Saturday 1st November 2003
quotequote all
I have no idea about XP's boot concept, but couldn't it as well be, that the boot sector of the o/s partition is corrupted, and the MBR still intact?

If that is not the case, and the MBR is the one who doesn't work anymore, wouldn't it be possible to start XP via a bootable CD?

This assumption is based on my experience from installing two different o/s on one harddrive on seperate partitions. An additional bootloader is installed with the second o/s in IIRC the MBR, and calls the boot sectors after choosing the desired o/s when booting.
Since the CD of the second o/s supports booting from CD ("boot installed OS" as an option), it may well be possible to get access to XP's boot sector.

If that fails, it may be possible to install another o/s on the same (or a second) disk, and read the data from the NTFS partition, and copy it somewhere else outside the non-startable o/s's partiton (network, USB hdd, etc.). - Given, that the NTFS partiton is not encrypted, and hasn't got the feature to access it with a password from outside XP.

Realistic, anyone?

ErnestM

11,621 posts

268 months

Saturday 1st November 2003
quotequote all
Fixing the MBR via a floppy or recovery console is probably the best route (if it works). NT/2000/XP is real finicky booting from a point other than what the HIVE tells it to boot from (I'm sure if MS where asked they would say it was a security percaution)...

ErnestM

Mad Dave

Original Poster:

7,158 posts

264 months

Tuesday 4th November 2003
quotequote all
Hey guys,

Over the weekend, i tried to slave the drive to my Win98 machine but the machine wouldnt see it at all

The Recovery Console wont work.

Ive tried everything i can think of. Someone has suggested getting an aftermarket OS Loader - anyone got any ideas?

Cheers

Dave

outlaw

1,893 posts

267 months

Tuesday 4th November 2003
quotequote all
Mad Dave said:
Hey guys,

Over the weekend, i tried to slave the drive to my Win98 machine but the machine wouldnt see it at all

The Recovery Console wont work.

Ive tried everything i can think of. Someone has suggested getting an aftermarket OS Loader - anyone got any ideas?

Cheers

Dave


did the bios find the drive find it if not.

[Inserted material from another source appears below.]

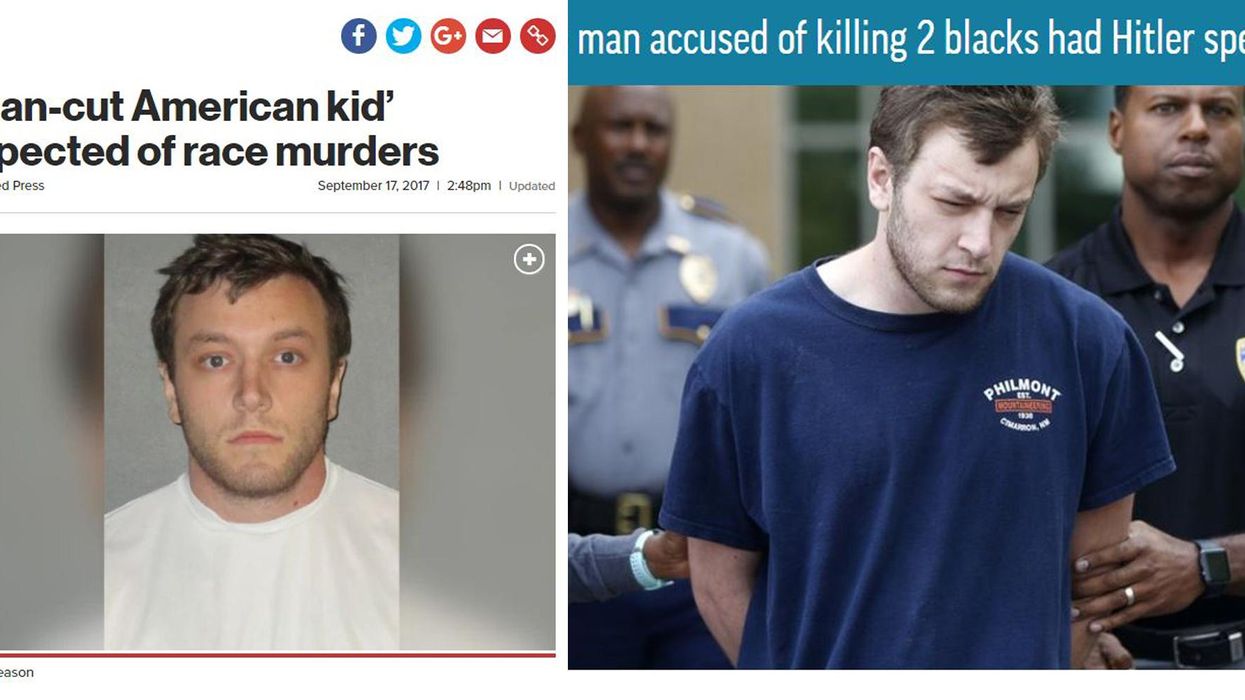Send the article by email icon
The width and height of the screenshot is (1245, 700).
[493, 36]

you dident set the drive jumper to slave.

pdV6

16,442 posts

262 months

Tuesday 4th November 2003
quotequote all
Presumably the 98 machine is fairly old, whilst the XP one is quite new.

Could simply be that the old machine's BIOS can't cope with the new (larger?) HD. Only solution to this would be to flash the 98's BIOS to a newer version that can handle the HD.

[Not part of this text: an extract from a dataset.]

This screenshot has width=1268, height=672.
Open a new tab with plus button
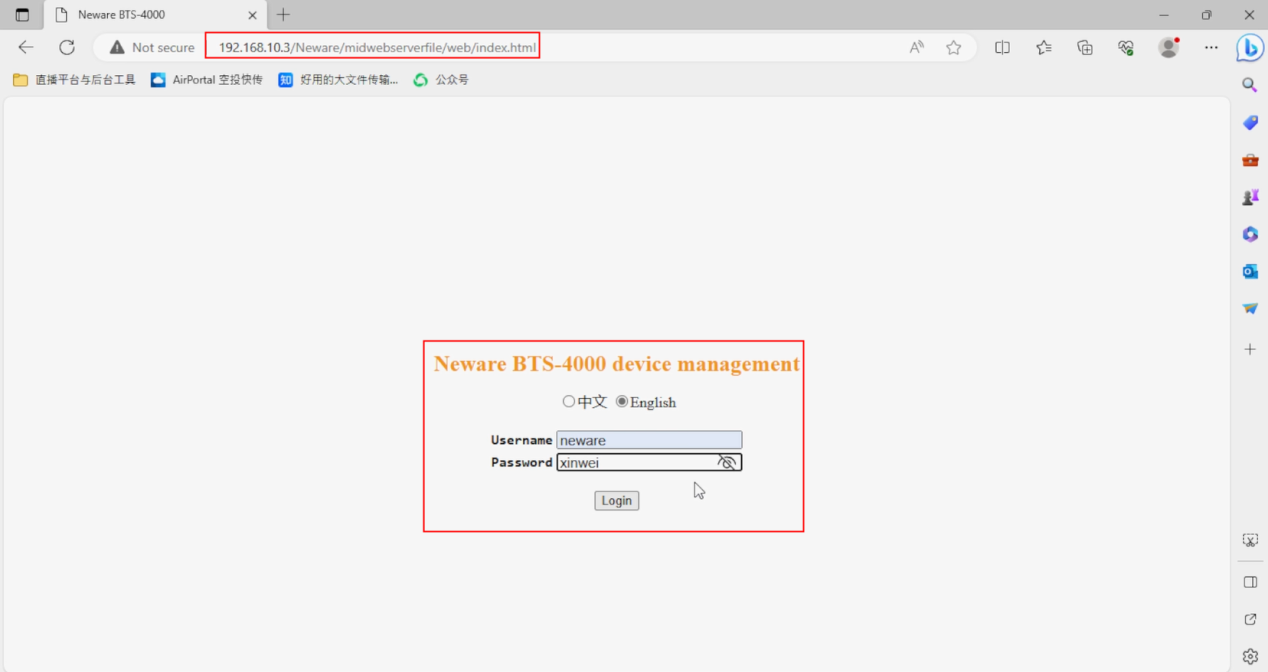coord(283,15)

Even then, if the HD from the XP machine is formatted as NTFS, the 98 machine won't be able to read any info from it!

You mentioned trying to run setup from the XP CD in DOS. Better to try booting from the CD (may need to enable boot from CD in the BIOS), as AFAIK all genuine XP CDs are bootable. Then use the recovery console to repair the MBR.

Mad Dave

Original Poster:

7,158 posts

264 months

Wednesday 5th November 2003
quotequote all
Cheers guys.

In the end i used an NTFS Booter/Viewer to view and copy some of the contents of the drive. Im now going to format and reinstall everything!

What a pain! And its not even my bloody machine.

meeja

8,289 posts

249 months

Wednesday 5th November 2003
quotequote all
Mad Dave said:
Cheers guys.

In the end i used an NTFS Booter/Viewer to view and copy some of the contents of the drive. Im now going to format and reinstall everything!

What a pain! And its not even my bloody machine.


Don't forget to install a CD writer and some backup software, and drop many, many unsubtle hints to your friend!